More than a month after GeoComply reported that there were thousands of fraudulent attempts to access Ontario‘s regulated iGaming market during the Super Bowl, the Vancouver-based third-party location service provider has released a new report that demonstrates just how vital fraud prevention is in the province.
In a report titled, “Ontario Anniversary Risk Report”, GeoComply revealed that there were 3.3 million location spoofing attempts into Ontario operators that occurred from all around the world in the past year. This includes over 54,000 users from within the United States that have attempted to log in 305,000 times to Ontario operators from south of the border. Over 219,000 devices were prevented from gambling for fraud reasons since April 4 of last year and GeoComply detected 1,045 fraud rings affecting multiple operators.
Private operators in Ontario must meet the requirements of the Alcohol and Gaming Commission’s Internet Gaming Compliance Guide. Section 2 of the guide is dedicated to technology compliance, where there are strict guidelines regarding player location validation. Many of these operators, such as BetMGM, DraftKings, and FanDuel, have enlisted the help of GeoComply to ensure they remain compliant and that their players are, in fact, located within the provincial borders of Ontario.
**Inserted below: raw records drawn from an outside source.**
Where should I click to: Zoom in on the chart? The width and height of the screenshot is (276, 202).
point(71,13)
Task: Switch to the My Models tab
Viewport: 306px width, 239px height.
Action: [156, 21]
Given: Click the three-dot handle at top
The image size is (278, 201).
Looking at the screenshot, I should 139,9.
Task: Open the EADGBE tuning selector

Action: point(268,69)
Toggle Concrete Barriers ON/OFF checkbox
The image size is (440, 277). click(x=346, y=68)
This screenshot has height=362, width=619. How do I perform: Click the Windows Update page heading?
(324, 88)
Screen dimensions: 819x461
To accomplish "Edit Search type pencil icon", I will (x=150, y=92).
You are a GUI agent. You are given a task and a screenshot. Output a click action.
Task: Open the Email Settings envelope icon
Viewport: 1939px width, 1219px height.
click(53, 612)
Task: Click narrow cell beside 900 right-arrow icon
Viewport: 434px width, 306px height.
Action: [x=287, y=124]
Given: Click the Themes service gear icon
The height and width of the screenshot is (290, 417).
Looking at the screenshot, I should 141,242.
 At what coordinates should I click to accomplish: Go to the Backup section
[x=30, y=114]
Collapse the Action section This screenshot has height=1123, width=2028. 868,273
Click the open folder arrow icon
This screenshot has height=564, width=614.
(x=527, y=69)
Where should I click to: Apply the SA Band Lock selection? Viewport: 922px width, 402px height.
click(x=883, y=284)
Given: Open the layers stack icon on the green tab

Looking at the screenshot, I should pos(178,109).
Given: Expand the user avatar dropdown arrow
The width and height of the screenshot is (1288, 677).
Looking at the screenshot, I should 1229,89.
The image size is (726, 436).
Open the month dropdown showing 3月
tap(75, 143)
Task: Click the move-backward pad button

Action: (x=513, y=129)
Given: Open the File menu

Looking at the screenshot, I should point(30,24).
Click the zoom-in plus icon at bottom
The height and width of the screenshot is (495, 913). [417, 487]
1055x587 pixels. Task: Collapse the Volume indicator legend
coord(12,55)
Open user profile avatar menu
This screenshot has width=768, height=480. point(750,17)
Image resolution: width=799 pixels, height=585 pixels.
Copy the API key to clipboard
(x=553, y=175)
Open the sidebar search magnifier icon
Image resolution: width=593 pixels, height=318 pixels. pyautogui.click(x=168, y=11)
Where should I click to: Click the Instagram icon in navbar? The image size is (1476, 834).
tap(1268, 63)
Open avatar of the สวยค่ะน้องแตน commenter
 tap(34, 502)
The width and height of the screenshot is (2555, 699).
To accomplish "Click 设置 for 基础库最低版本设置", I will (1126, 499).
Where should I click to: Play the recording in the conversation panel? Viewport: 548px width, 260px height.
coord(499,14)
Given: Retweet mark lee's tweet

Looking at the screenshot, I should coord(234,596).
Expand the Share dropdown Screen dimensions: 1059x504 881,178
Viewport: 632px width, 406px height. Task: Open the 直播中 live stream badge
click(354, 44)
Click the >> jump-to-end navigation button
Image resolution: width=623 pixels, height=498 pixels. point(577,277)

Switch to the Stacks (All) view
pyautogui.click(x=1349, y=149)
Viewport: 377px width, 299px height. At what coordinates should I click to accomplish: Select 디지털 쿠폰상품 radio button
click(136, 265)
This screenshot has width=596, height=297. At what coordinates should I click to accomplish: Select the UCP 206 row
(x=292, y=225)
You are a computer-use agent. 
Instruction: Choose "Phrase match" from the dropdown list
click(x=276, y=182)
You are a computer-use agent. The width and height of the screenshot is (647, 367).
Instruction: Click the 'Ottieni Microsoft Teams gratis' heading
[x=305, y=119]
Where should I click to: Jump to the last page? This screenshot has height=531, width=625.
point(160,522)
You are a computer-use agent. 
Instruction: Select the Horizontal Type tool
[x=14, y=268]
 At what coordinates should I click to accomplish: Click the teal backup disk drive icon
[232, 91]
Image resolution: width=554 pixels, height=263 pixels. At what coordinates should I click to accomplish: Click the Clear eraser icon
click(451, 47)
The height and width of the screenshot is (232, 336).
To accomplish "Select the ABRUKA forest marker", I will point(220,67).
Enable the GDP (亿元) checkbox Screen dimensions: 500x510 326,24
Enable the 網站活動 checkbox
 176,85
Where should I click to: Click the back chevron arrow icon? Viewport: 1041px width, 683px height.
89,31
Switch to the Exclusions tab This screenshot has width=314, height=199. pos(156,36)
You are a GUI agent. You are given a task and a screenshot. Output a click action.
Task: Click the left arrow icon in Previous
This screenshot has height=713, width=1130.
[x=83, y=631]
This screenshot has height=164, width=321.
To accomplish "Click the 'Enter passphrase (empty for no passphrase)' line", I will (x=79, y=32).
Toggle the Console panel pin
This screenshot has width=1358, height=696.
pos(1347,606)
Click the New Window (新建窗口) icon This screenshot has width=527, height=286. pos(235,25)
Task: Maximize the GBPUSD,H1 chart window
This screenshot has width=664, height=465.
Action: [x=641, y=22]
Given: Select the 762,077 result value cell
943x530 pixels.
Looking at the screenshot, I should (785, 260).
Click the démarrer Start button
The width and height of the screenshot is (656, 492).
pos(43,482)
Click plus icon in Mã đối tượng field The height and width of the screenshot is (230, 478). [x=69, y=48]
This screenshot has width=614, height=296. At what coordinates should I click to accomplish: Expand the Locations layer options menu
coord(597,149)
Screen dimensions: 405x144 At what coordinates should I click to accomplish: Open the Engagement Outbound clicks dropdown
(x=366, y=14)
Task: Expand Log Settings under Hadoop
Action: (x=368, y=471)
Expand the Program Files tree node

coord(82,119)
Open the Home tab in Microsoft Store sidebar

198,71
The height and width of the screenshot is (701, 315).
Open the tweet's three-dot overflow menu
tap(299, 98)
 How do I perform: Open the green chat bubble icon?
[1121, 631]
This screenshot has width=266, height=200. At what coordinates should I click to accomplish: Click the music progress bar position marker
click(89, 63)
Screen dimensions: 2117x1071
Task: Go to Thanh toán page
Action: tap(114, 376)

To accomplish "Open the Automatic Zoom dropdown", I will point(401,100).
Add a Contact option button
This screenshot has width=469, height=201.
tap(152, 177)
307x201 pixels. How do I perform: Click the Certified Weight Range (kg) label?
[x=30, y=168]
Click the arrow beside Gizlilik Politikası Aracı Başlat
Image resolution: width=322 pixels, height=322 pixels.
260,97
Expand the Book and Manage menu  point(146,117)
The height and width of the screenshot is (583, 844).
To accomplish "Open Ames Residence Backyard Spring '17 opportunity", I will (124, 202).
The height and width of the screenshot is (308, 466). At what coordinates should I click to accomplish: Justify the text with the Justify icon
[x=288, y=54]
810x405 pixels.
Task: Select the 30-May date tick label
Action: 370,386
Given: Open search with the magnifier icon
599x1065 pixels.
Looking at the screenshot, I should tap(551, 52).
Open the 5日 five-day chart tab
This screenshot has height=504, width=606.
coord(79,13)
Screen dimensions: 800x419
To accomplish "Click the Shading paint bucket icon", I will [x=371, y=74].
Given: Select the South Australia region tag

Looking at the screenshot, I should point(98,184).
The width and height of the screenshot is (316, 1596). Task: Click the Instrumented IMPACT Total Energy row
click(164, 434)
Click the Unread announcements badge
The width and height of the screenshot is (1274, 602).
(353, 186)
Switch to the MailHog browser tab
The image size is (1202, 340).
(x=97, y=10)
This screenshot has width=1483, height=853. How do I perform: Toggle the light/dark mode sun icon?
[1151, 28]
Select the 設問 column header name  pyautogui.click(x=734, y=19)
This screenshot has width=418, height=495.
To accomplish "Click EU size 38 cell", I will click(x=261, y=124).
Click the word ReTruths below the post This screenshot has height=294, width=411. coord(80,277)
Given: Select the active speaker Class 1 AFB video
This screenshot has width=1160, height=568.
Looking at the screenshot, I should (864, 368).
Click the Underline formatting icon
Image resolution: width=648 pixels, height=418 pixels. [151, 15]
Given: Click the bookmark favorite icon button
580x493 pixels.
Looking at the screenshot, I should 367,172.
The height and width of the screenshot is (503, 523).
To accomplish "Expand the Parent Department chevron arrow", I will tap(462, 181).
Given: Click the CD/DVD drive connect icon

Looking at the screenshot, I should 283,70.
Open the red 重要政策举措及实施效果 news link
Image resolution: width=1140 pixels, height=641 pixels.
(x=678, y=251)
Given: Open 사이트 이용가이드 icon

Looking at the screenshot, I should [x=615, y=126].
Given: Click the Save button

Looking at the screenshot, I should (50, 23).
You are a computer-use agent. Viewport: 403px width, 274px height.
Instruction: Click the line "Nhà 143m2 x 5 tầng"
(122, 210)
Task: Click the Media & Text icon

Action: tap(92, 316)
“Online fraud is not uniquely a sports betting or iGaming problem,” said GeoComply Director of Risk Services Danny DiRienzo in a press release. “Recent data shows that cybercrimes were up 50% in 2022 across all forms of e-commerce. However, our industry’s high standards of compliance put us in a strong position to combat it. Because every bettor must verify their location, we have the data to stop fraud before it gets a foothold.”
GeoComply says the fraud attempts are mostly identity theft and operator bonus abuse, with some account takeovers and credit card chargebacks.
“Ontario is such a large market and the opening of any market results in bonus offerings attracting fraudsters,” DiRienzo explained. “This, coupled with the traditional grey market operations in Canada, resulted in experienced fraudsters hunting bonuses from day one, as anyone with a set of stolen identities could collect bonuses from several operators.”
GeoComply says the number of fraudulent attempts in Ontario is comparable with similarly-sized American States that have legal iGaming and/or sports betting.
Prior to the launch of Ontario’s market, GeoComply’s Managing Director of Gaming Lindsay Slader told Sports Handle that Ontario is a complex region to geofence.
”Ontario is a particularly unique geographic place to be geofenced because it borders the American border, and it’s probably the second-most populous jurisdiction that GeoComply is going to support. So after New York, it has 14 or 15 million people, that’s bigger than Pennsylvania, bigger than Michigan, bigger than New Jersey. A large portion [of the population] is clustered right around the American border. Lots of bridges, tunnels, rivers, and also some land areas.
“Montreal is within very close reach [roughly 19 miles] of betting on an Ontario site. What kind of risk does that pose? When you’re thinking about how you pinpoint someone’s location, if you’re not looking at accurate location data like Wi-Fi or GPS, you’re just counting on an IP address. An IP address can easily cover 50 kilometres [31 miles] or more, it can easily stretch you from Montreal into Ontario, even if you may not even actually be in Ontario. There’s definitely risks to the different types, or calibres of different types, of geolocation you’ll be using.”
A curious case
The year-end report also included an interesting case study specific to the city of Toronto.
GeoComply says it investigated a fraud ring in a Toronto apartment that targeted 15 operators after it discovered 110 users transacting with one operator from the same apartment block. Many of the IDs were from addresses outside of the province and many of them belonged to seniors, which is an indicator of stolen identities and bonus abuse.
At the conclusion of the investigation, GeoComply found that 696 users transacted 13,922 times with 15 operators from the apartment block.
“When the users and devices were analyzed, they were linked to login attempts from a vastly disparate group of addresses, including Texas, Louisiana, New York and even the Dominican Republic. While some people travel a lot, the likelihood of so many converging on one location is slim,” DiRienzo said in the release.
A virtual barrier was set up around the address so that new users in the location are closely monitored, and operators were able to block the overwhelming majority of the spoofing attempts.